Does RCI still send out  guest certificate letters by mail?

I purchased a guest certificate for a wedding gift online.  The confirmation e-mail said to expect a guest certificate in the mail within 2 weeks.  There was also to be an attachment to the e-mail containing just the guest information.  There was no attachment to my confirmation e-mail and after waiting 2 weeks...nothing in the mail either.

I called RCI and the lady I spoke with said she knew nothing about sending out the certificates by mail.  She also said she checked with her supervisor and she said the same thing.  I asked her what they did for people who did not make the purchase online...didn't they mail them out?
She said she could turn off my e-mail and "maybe" it would come in the mail then.  I  could call later and have them turn the e-mail back on. That sounded crazy to me, so I told her not to do it.  She said she would try to 
e-mail just the guest certificate to me, but it would probably take a day or to to get it.

I know I have received these certificates in the mail in the past.  Is this something they have really stopped doing, or should I try to call and talk to someone else?


----------



## geekette (Jun 27, 2012)

It's been several years since I had one mailed to the recipient.  In recent years I have just printed it from my online account and mailed it.

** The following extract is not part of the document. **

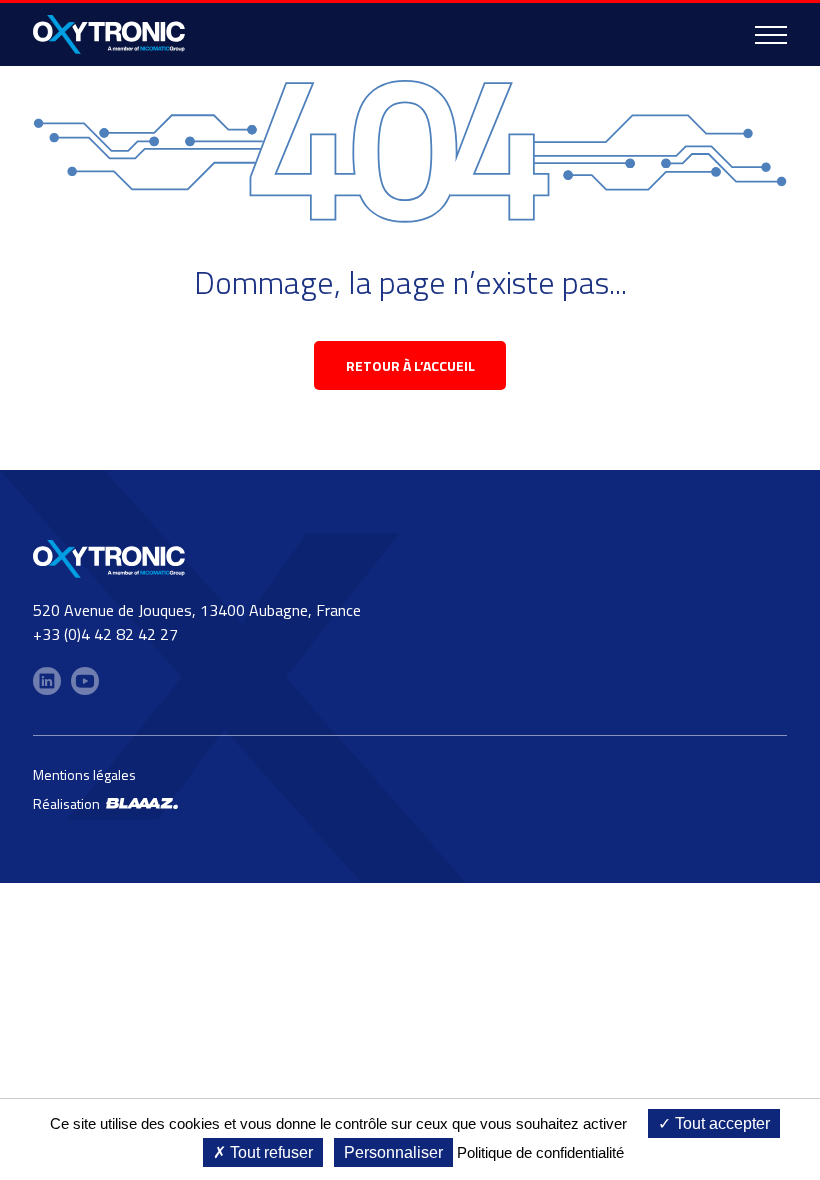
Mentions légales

Not great customer service, but not the biggest shock, either.


----------



## BevL (Jun 27, 2012)

IIRC, when we had a GC for our daughter last year, it was simply part of the confirmation package we could access through our account online.  It shows the confirmation in my name, then the next page of the PDF was the GC.  But I could be wrong.

I remember getting GCs in the mails years ago, but the last couple I'm sure have been done electronically.

Bev


----------